On savait déjà qu’elles déménageaient volontiers pour éviter la consanguinité, pour fuir un risque de prédation, pour limiter la compétition (pour la nourriture ou l’accès au partenaire sexuel par exemple), chercher un partenaire sexuel de qualité ou si le mâle dominant se faisait trop vieux (ses capacités à protéger son groupe diminuant).

Mais une nouvelle raison s’ajoute : fuir la maladie de pian, «qui crée des ulcérations sur le corps, en particulier sur le visage, dont l’évolution peut conduire à des nécroses des tissus (narines, lèvres) et des déformations osseuses qui peuvent être très invalidantes (difficulté à manger, à respirer, tibia déformés…)», expliquent les chercheuses.

Des chercheurs du CNRS et de l’université de Rennes ont étudié pendant 10 ans près de 600 gorilles du parc national d’Odzala-Kokoua dans le nord-ouest de la République du Congo.

Le mâle gorille forme son groupe reproducteur aux alentours de 15-18 ans. Il vit avec ses femelles et leurs petits et dès que les jeunes mâles approchent l’âge adulte, il les chasse.
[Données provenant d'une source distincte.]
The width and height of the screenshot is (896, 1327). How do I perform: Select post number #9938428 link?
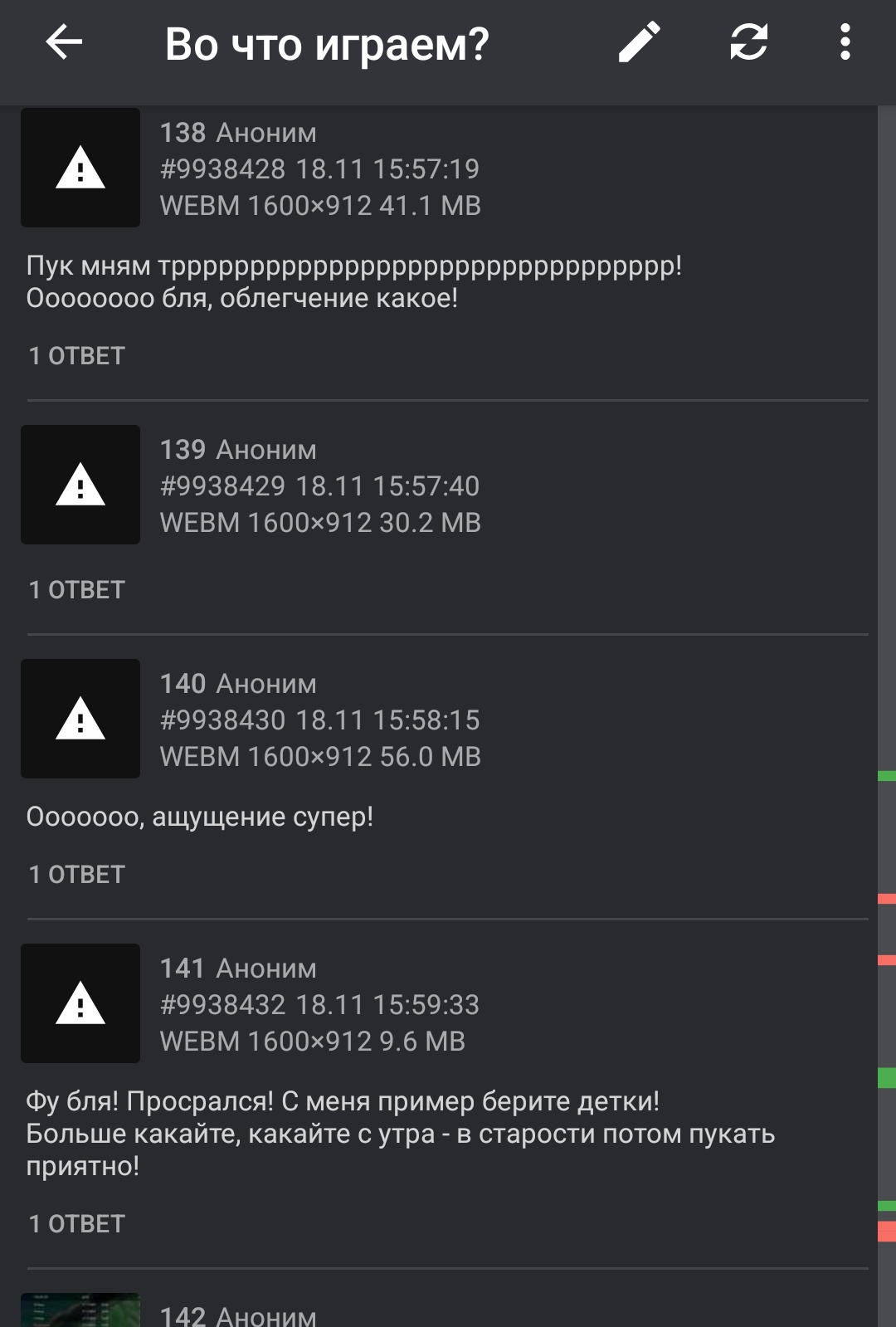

Fuir les groupes constitués de beaucoup de congénères malades permet aux femelles et à leurs petits d’éviter d’être contaminés. Les femelles quittent le groupe quel que soit «le statut des dos argentés (autre nom des gorilles de l’Ouest) malades», souligne l’étude. «Il s’agit donc du choix de partenaires sociaux et pas seulement de choix de partenaire sexuel».

Mais une chose peut empêcher leur départ : avoir un petit non sevré. «Ce choix tiendrait compte des risques d’infanticides si la femelle intègre, avec son enfant, un nouveau harem dont le mâle dominant n’est pas le père», expliquent les chercheuses. L’objectif final étant de garantir le meilleur succès reproducteur et la survie des enfants.